DUKE OF LITTLE HEARTS
The KTM family ladder just got extended and grew a rung at the bottom, making the door to KTM easier than it was. Behold, the 125 Duke
Thus far, the 200 Duke has been the access point to the KTM brand in the country. But now there’s something smaller, easier that won’t ask you to push at all times
T`1.59 LAKH, EX-SHOWROOM, the KTM 200 Duke has thus far been the entry point into the coveted Austrian brand. All that changed a few weeks ago, when the company made entry into the family even easier with the launch of the 125 Duke at `1.18 lakh. That’s forty-one grand easier, which isn’t a paltry sum. So you get all the goodness of a KTM in a more manageable and certainly more affordable package. But there’s a chink in that orange armour, because the 125 Duke weighs exactly the same as the 200 Duke – 141kg dry and 148kg kerb, but has less power. So what’s it like to ride?
The bike that has been launched isn’t exactly new and had been on sale in Europe till the new generation was launched there. The 125cc liquid-cooled single is actually the base on which the 200 was created by boring this one out. The 125 is pretty high strung too with a compression ratio of 12.8:1. The
peak 14.3bhp is made at 9250rpm while the max torque of 12Nm kicks in at 8000rpm. The rest of the specs are identical to the 200 Duke.
Out on the lovely test track at Bajaj’s plant in Chakan, the Duke feels light and nimble. Flicking it from left to right and back again is a breeze and while it still displays the age old KTM characteristic of being slightly twitchy, the 125 Duke isn’t unstable. What’s missing is the drive out of corners. The fact that the engine’s power band is narrow and at the top doesn’t help either. On the tricky parabola that leads on to the long long straight, the bike just doesn’t have the grunt to get up to speed. The fact that the chassis is super capable only helps in exaggerating the problem.

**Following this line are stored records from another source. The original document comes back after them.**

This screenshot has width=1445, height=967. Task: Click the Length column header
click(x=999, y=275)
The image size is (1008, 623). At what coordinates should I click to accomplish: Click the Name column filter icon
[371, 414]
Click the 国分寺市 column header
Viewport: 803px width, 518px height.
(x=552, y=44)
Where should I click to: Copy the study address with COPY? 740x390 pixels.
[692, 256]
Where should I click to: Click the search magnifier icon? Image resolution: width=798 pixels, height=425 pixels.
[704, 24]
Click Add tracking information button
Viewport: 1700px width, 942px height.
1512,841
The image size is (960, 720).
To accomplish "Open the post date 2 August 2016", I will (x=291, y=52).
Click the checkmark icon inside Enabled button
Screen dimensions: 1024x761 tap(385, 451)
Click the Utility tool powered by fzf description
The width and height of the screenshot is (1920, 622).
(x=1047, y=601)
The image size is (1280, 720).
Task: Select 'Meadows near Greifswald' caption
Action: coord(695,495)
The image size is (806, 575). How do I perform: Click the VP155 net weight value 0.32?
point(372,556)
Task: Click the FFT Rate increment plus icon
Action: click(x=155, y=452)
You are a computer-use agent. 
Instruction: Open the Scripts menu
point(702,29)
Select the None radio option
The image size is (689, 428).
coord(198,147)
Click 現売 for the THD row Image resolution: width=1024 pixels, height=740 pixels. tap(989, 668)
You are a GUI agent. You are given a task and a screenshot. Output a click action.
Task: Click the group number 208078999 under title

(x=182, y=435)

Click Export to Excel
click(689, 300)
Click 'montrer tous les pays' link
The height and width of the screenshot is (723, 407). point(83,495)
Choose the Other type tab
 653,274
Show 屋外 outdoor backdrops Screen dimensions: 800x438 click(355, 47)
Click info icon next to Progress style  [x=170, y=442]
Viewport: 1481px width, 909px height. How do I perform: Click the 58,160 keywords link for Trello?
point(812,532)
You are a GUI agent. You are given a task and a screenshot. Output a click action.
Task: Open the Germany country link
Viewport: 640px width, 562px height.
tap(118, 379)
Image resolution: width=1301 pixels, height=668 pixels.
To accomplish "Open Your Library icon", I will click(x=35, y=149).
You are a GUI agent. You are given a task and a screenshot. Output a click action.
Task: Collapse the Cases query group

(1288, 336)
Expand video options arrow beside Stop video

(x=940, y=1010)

But it isn’t all bad either. It does, like KTM says, let you experience the Austrian brand’s core DNA without intimidating you. And even though you’ll have to work through the gears to ensure progress at slow speeds on account of the lack of a good bottom or mid, it feels manageable and noob-friendly. Which I believe is the principal aim of this motorcycle in the first place, that it should serve as a good stepping stone. On that latter count the KTM 125 Duke does the job and will lure those who have always wanted to own something orange in their garage but have shied away from the intimidating output of the larger KTMs. But if you’re not too brand conscious then there are others that offer as much, or even more, at an even more accessible point. ⌧
THE KTM 125 DUKE DOES THE JOB AND WILL LURE THOSE WHO HAVE WANTED SOMETHING ORANGE IN THEIR GARAGE
Left top to bottom: Familiar stuff there; can barely read the rpm but you’ll always know your speed; first 125 in India to get rear disc and ABS; 125cc engine is actually the base for the 200; do you really need that large a radiator for a 125?